Trump files $5 billion lawsuit against JPMorgan Chase

Donald Trump filed a $5 billion lawsuit against JPMorgan Chase on Thursday. 

The president is accusing the financial institution and its CEO Jamie Dimon of de-banking him for political reasons. 

Trump’s attorney Alejandro Brito filed in Florida state court in Miami on behalf of the president and his hospitality companies.

The filing alleges that on February 19, 2021, the bank ‘without warning or provocation’ notified Trump and his entities that multiple bank accounts they owned and used ‘would be closed just two months later, on April 19, 2021.’

Brito said the president is ‘confident that JPMC’s unilateral decision came about as a result of political and social motivations, and JPMC’s unsubstantiated, “woke” beliefs that it needed to distance itself from President Trump and his conservative political views.’ 

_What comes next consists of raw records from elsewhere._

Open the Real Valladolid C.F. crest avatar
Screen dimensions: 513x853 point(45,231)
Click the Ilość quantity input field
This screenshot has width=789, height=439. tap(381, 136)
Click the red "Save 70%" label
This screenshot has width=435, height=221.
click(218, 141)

JPMorgan Says Lawsuit Lacks Merit

A spokesman for JPMorgan told the Daily Mail that the bank ‘does not close accounts for political or religious reasons.’

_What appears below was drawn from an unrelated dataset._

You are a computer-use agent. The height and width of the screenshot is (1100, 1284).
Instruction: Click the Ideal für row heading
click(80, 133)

However, ‘we do close accounts because they create legal or regulatory risk for the company,’ he added. 

‘While we regret President Trump has sued us, we believe the suit has no merit. We respect the President’s right to sue us and our right to defend ourselves – that’s what courts are for,’ the statement said. 

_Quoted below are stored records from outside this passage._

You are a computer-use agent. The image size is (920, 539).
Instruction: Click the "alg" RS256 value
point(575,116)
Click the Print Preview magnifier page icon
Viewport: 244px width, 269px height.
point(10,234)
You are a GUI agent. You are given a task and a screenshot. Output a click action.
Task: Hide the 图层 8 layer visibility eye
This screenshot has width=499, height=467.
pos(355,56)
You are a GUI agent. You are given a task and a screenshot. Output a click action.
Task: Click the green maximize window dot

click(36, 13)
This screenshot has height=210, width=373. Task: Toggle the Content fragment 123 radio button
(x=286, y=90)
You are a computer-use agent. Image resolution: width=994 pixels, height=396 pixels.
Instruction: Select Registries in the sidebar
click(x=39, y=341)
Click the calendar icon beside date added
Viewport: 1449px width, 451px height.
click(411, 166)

JPMorgan said it has asked multiple administrations, including Trump’s, to ‘change the rules and regulations that put us in the position’ to close accounts like they did with the president’s. 

‘[W]e support the Administration’s efforts to prevent the weaponization of the banking sector,’ the spokesman said. 

Trump’s Legal Team Demands A Jury Trial 

The lawsuit claims that JPMorgan did not give Trump any ‘warning or remedy’  before deciding to close his accounts. 

Trump had been a customer for decades, according to the lawsuit and ‘transacted hundreds of millions of dollars’ through the bank, the filing states. 

The President’s legal team is demanding a jury trial and is accusing JPMC and Dimon of trade libel, violating Florida’s unfair and deceptive trade practices act, declaratory relief and breach of implied covenant of good faith and fair dealing.

The filing also alleges that JPMorgan ‘unlawfully and unjustifiably’ published the names of the president, his family members, businesses and affiliates to a ‘blacklist.’

This so-called blacklist, the lawsuit alleges, is accessible by federally regulated banks and is comprised of individuals and entities with a history of malfeasant acts or noncompliance with applicable banking rules and regulations.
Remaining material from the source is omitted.